Pantaleo’s union has already told the Washington Post it would try to overturn the termination decision New York City Police Commissioner James O’Neill announced Monday.
Gwen Carr, Garner’s mother, told reporters during a press conference that same day that Pantaleo’s team can appeal all it wants, “but I’m out here for the long run.”
“And you cannot scare me away,” she said. “Yeah, Pantaleo, you may have lost your job.
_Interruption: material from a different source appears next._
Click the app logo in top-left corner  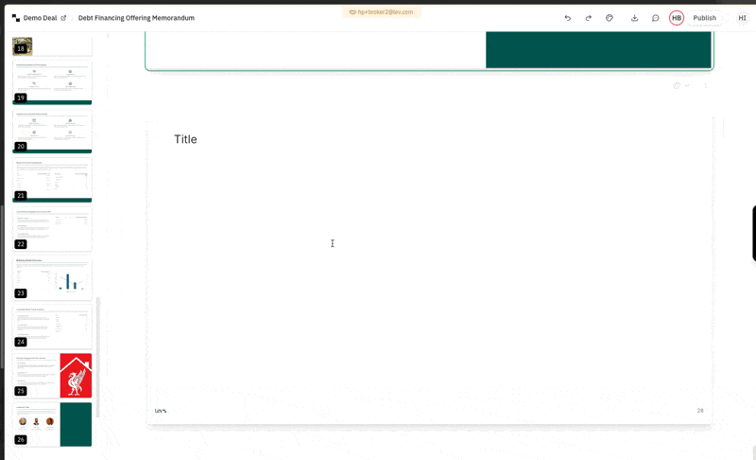click(15, 18)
But I lost a son.”
Garner, an unarmed Black man, was accused of selling single cigarettes outside a store on Staten Island when Pantaleo placed him in a deadly chokehold while trying to arrest him on July 17, 2014.
Eric Garner’s daughter, Emerald Garner, said during a press conference Monday that she appreciates the decision to fire the officer but she will continue to fight for a law to make police chokeholds illegal.
“I should not be here standing with my brother, fatherless,” she said. “I should be here with my father, but Pantaleo took that away from me on 7/17.”
O’Neill called the death a tragedy but also called Pantaleo’s firing “a different kind of tragedy.”
Related: Pantaleo Fired, but Praised as ‘Hardworking Police Officer With a Family’
“I’ve been a cop a long time, and if I was still a cop, I’d probably be mad at me,” O’Neill said.
Some officers are.
Patrick Lynch, president of the New York City police union, condemned O’Neill’s decision and urged New York City cops to proceed with “the utmost caution” in a statement on behalf of the union.
“Police Commissioner O’Neill has made his choice: he has chosen politics and his own self-interest over the police officers he claims to lead,” Lynch said in the statement. “He has chosen to cringe in fear of the anti-police extremists, rather than standing up for New Yorkers who want a functioning police department, with cops who are empowered to protect them and their families.
“With this decision, Commissioner O’Neill has opened the door for politicians to dictate the outcome of every single NYPD disciplinary proceeding, without any regard for the facts of the case or police officers’ due process rights.”